# [Provided records]
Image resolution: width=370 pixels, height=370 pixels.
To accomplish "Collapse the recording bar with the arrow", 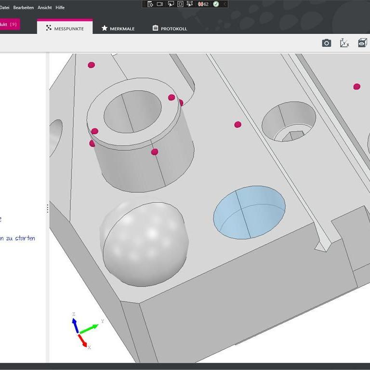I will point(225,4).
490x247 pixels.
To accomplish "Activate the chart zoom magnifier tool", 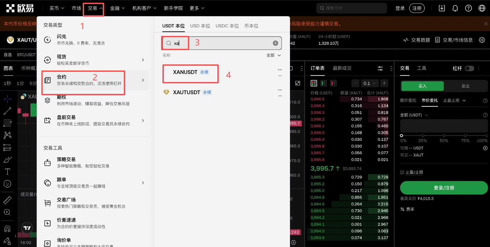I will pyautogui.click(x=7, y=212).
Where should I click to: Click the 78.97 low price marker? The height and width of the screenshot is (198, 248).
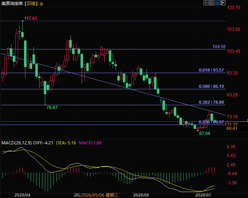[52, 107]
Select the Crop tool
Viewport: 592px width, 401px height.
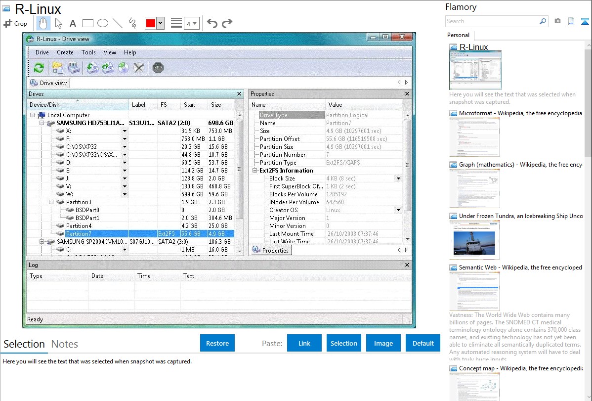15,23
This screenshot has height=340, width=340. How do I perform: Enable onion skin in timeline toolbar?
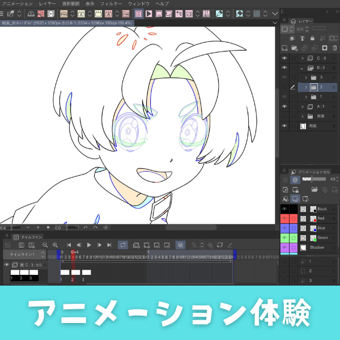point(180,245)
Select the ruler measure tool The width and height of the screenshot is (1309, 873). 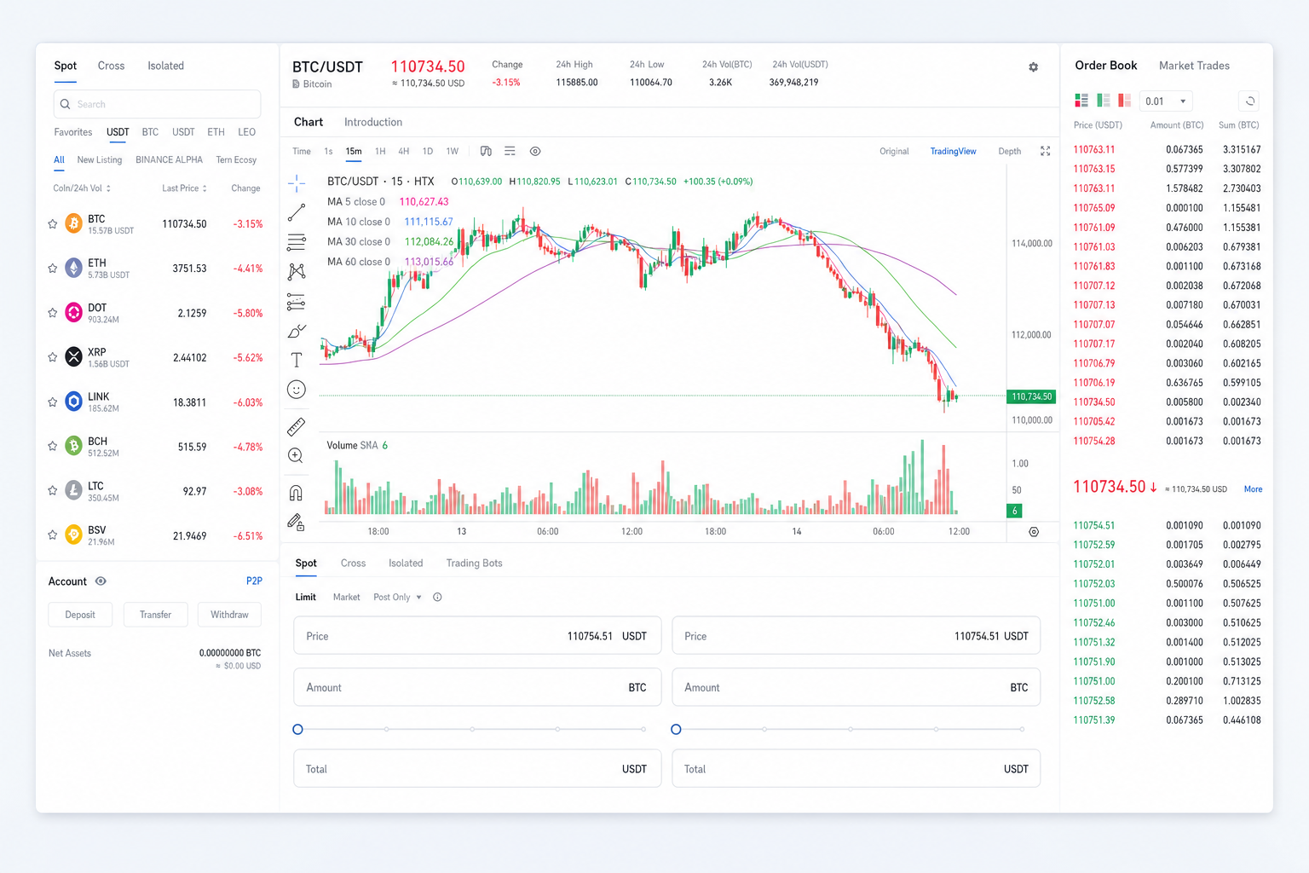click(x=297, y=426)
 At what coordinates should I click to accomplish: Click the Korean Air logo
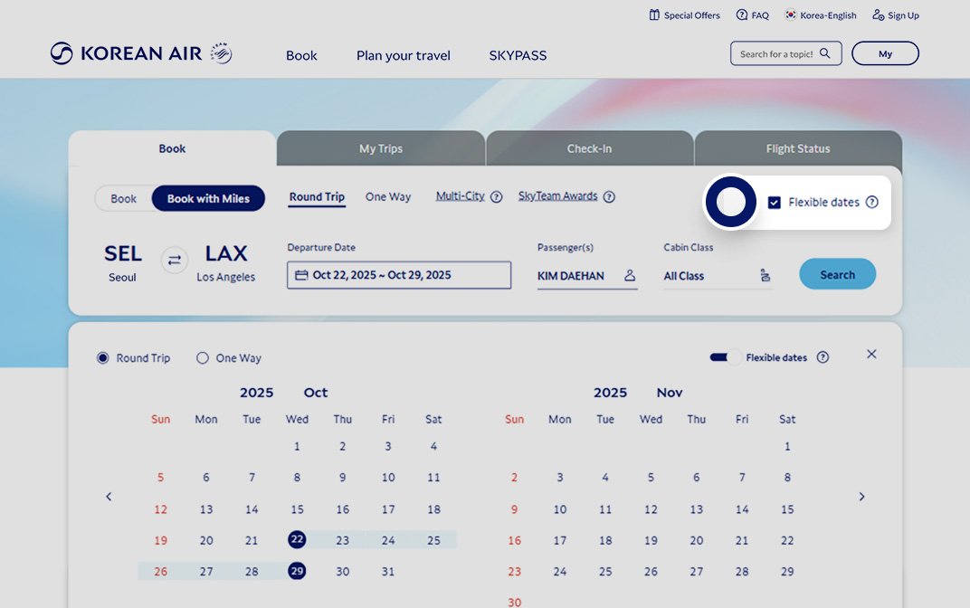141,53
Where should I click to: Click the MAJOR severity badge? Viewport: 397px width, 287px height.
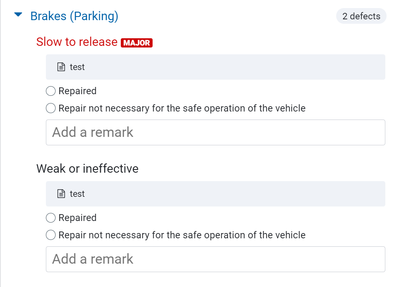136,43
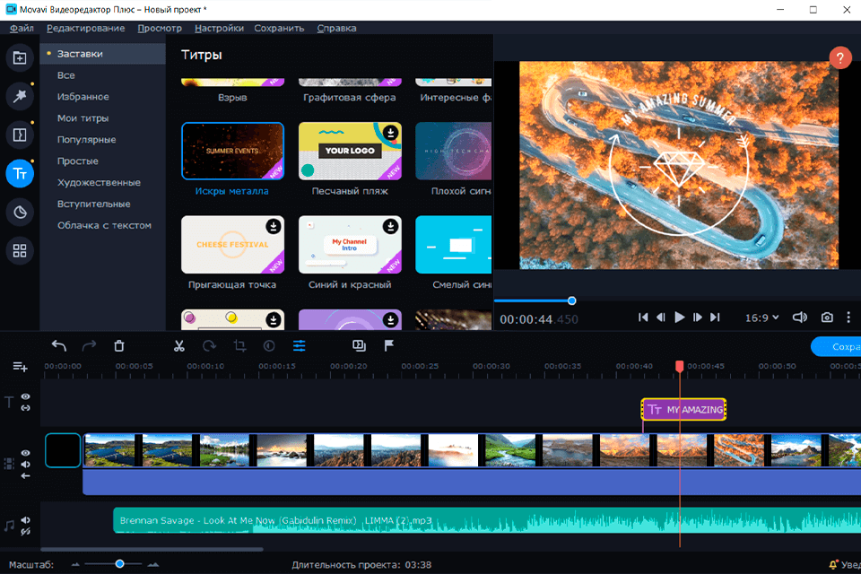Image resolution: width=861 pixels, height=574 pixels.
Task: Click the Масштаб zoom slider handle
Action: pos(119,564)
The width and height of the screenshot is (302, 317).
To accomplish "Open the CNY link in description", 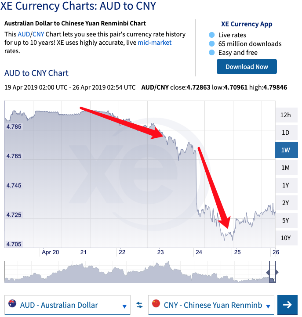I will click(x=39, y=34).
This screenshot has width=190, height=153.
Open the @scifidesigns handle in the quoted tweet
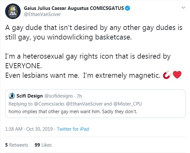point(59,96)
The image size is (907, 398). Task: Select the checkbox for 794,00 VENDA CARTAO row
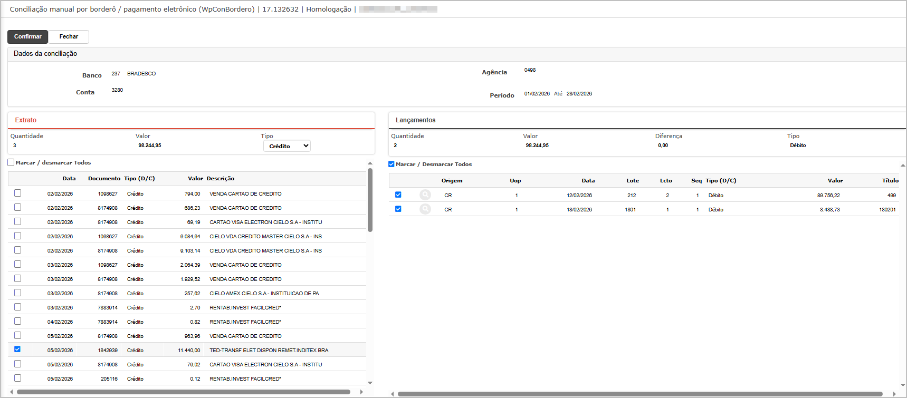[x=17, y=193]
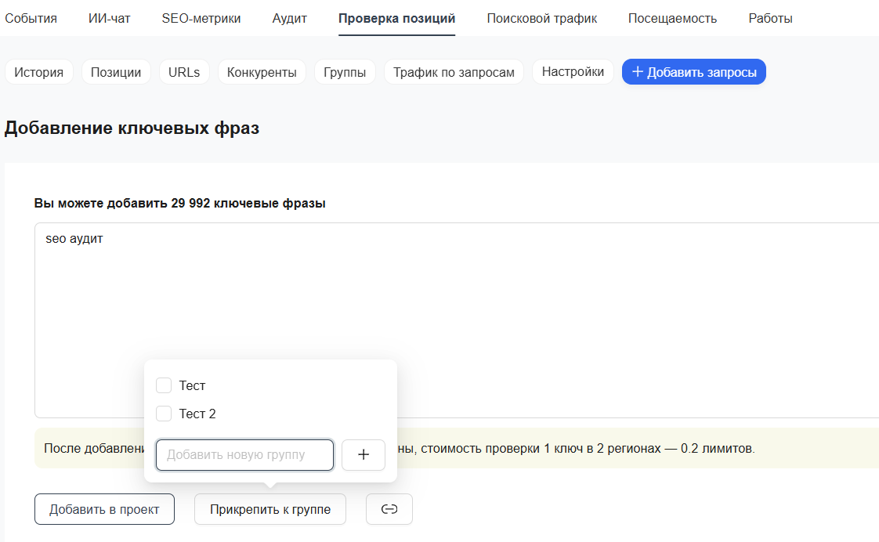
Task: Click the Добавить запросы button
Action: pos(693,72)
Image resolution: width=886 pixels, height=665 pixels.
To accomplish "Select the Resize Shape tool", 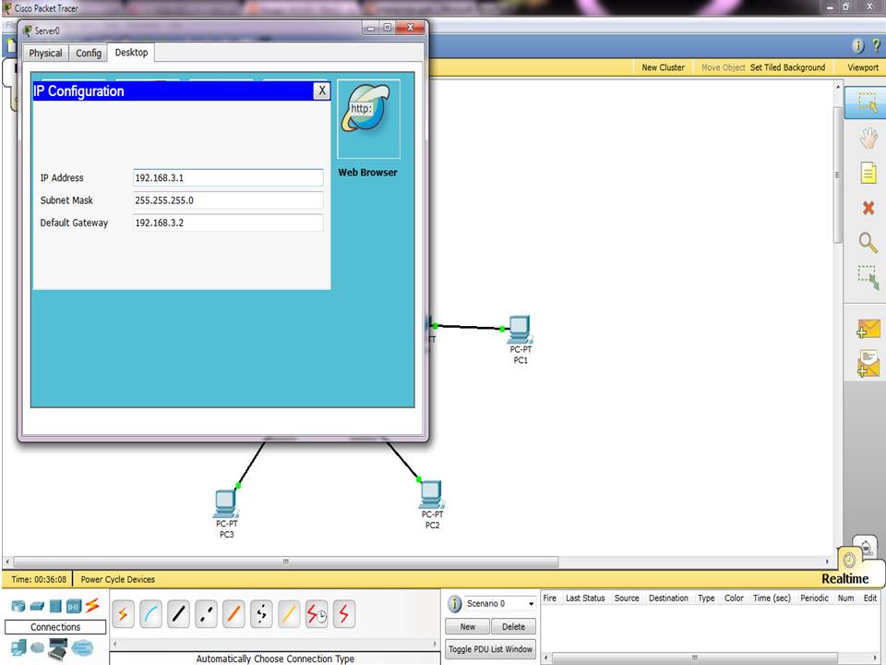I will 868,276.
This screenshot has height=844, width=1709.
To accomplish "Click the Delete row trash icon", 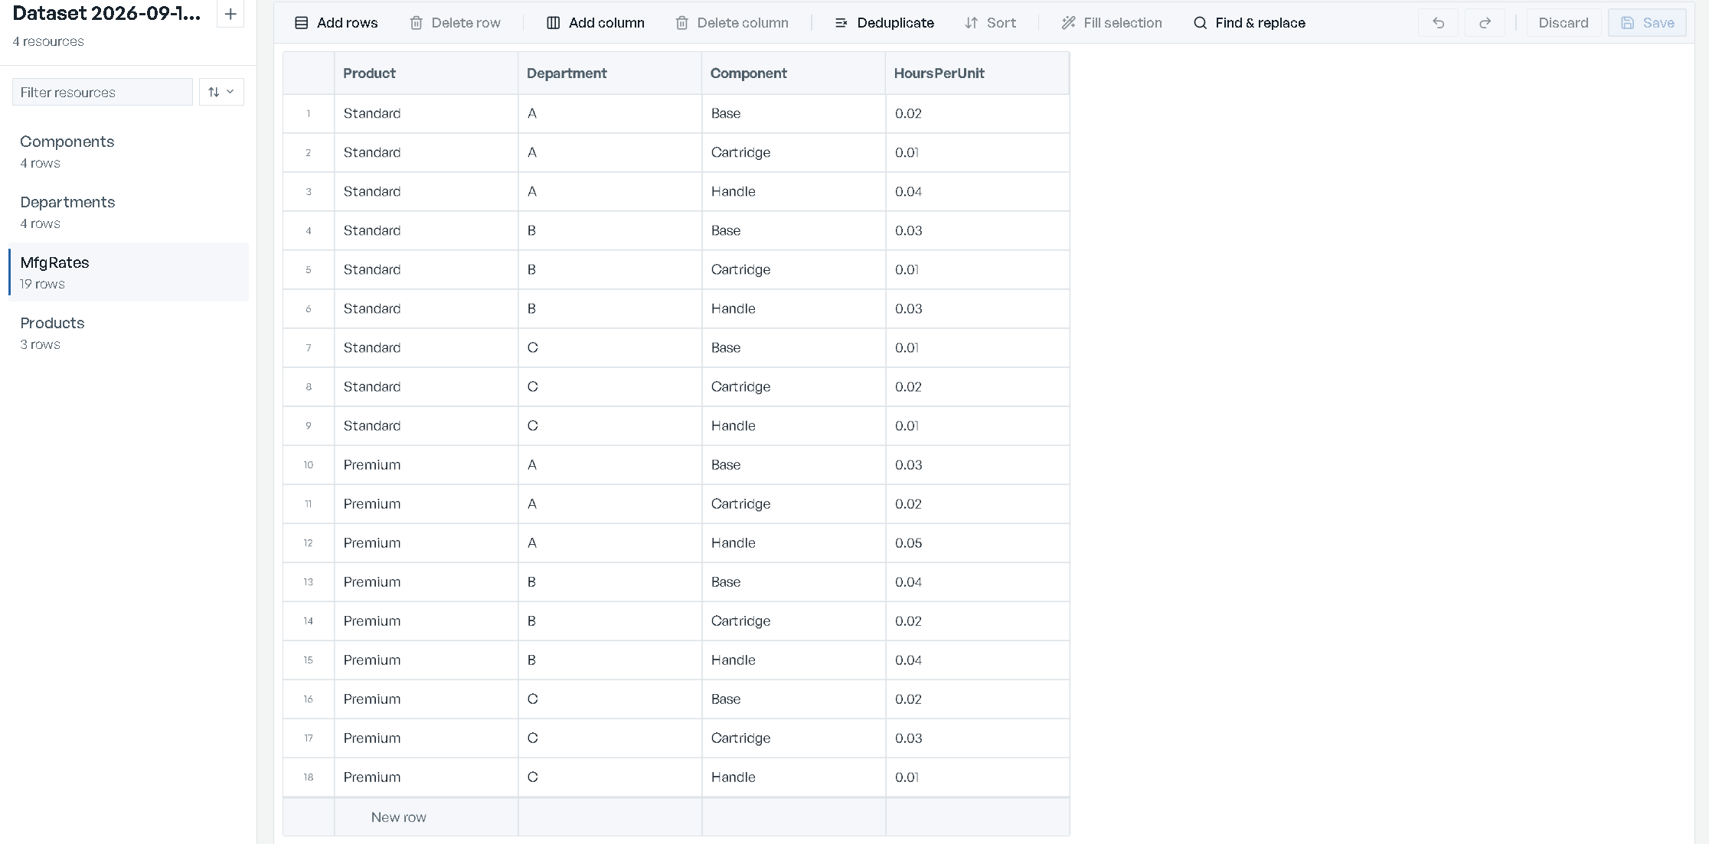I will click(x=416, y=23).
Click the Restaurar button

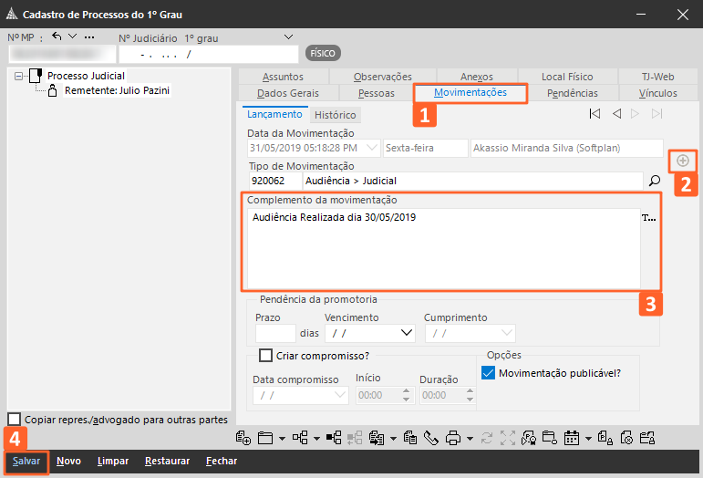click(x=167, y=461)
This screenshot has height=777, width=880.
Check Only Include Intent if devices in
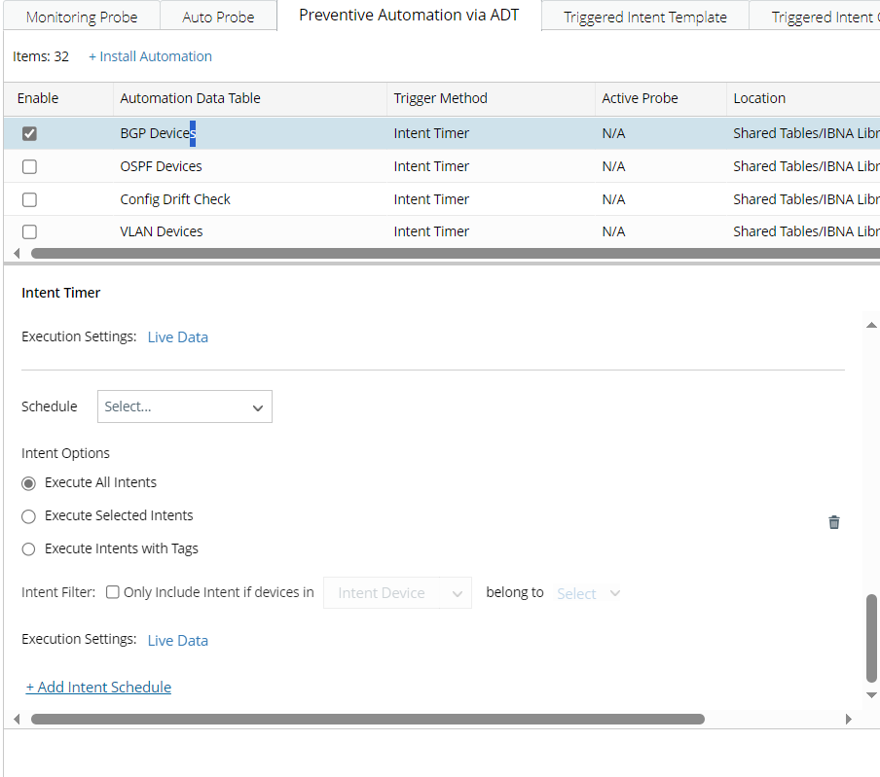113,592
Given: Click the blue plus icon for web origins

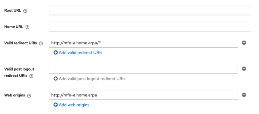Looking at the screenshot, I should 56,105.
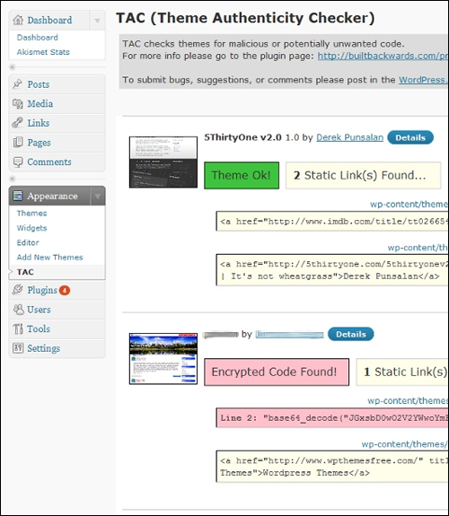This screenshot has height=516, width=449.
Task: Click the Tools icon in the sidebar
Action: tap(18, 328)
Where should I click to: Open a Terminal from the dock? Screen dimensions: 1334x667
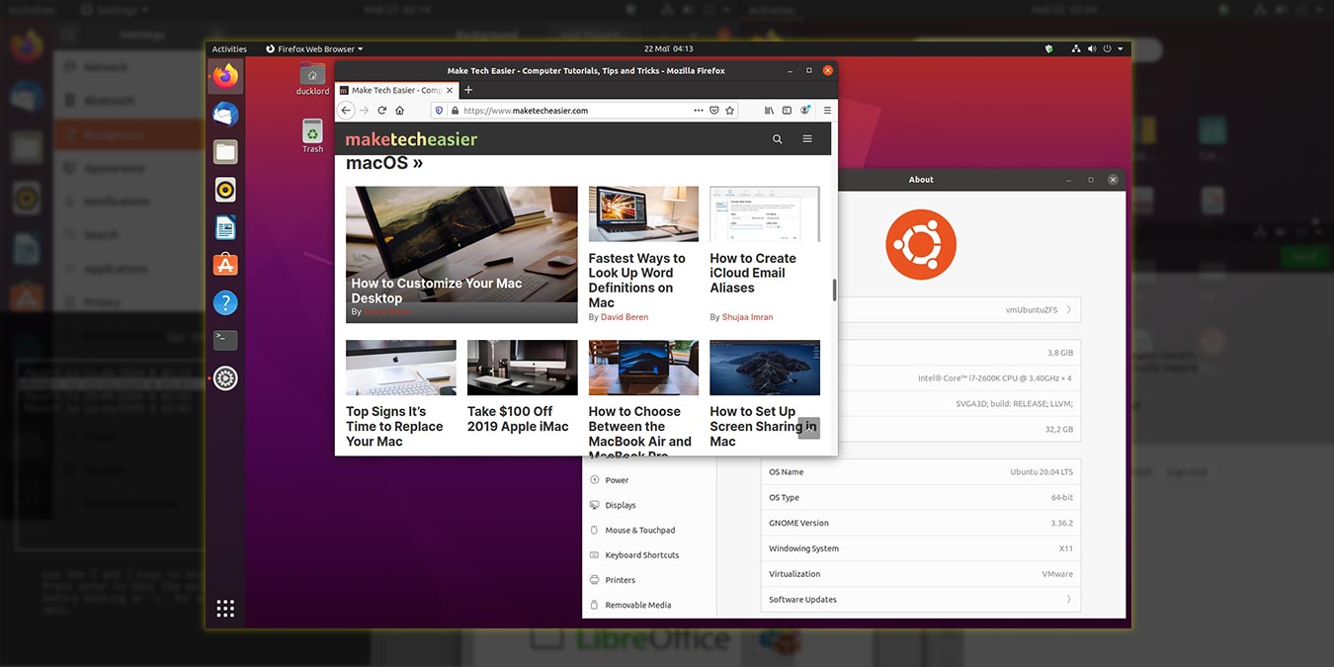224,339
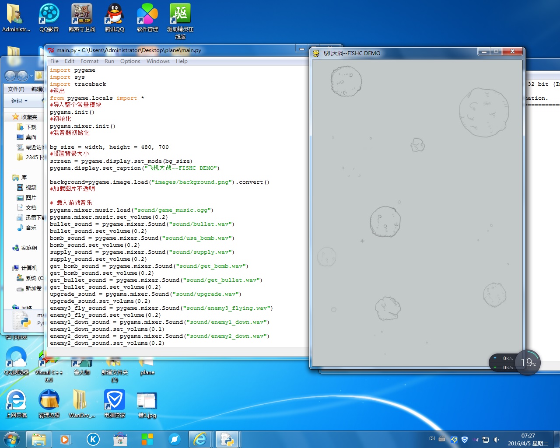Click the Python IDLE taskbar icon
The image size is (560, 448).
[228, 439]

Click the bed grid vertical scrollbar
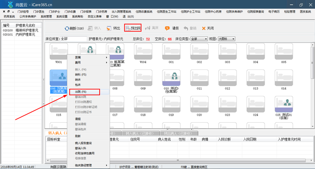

# [Your instructions]
Repeat exactly the lines from the one containing "Where should I click to: Open" to the last line of the records above, including both, and leave out any pictures.

# [Answer for this exercise]
Where should I click to: Open a Terminal from the dock? Screen dimensions: 1334x667
224,339
Click the Python IDLE taskbar icon
The image size is (560, 448).
[228, 439]

Click the bed grid vertical scrollbar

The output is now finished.